-- start of SUPPLIED RECORDS --
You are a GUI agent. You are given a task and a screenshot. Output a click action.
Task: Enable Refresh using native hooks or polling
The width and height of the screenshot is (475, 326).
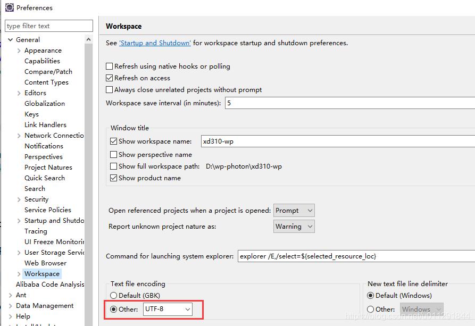(x=109, y=66)
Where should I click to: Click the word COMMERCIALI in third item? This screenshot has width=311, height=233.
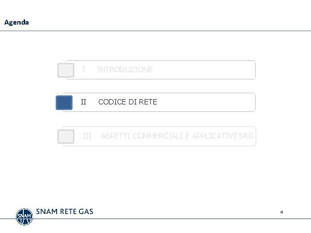[158, 136]
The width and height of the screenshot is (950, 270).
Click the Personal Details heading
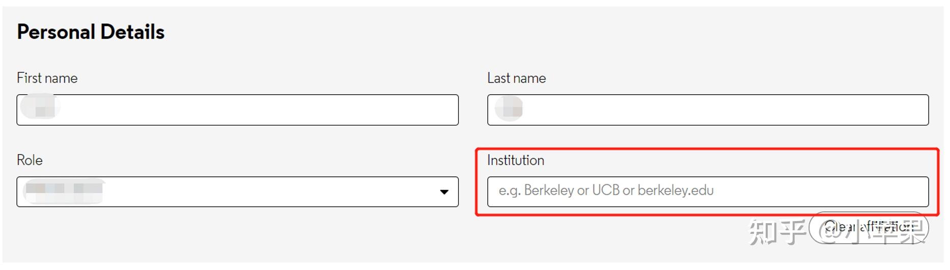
-- end of SUPPLIED RECORDS --
Reproduce all of the items above, swapping every occurrence of "screenshot" for "image" and keeping everything else identical. Leave the pictures out of your answer.

» WORKED ANSWER
You are a GUI agent. You are given a task and a image. Output a click action.
Task: Enable Refresh using native hooks or polling
The width and height of the image is (475, 326).
(x=109, y=66)
Where should I click to: Click the word COMMERCIALI in third item? This image has width=311, height=233.
[158, 136]
The width and height of the image is (950, 270).
Click the Personal Details heading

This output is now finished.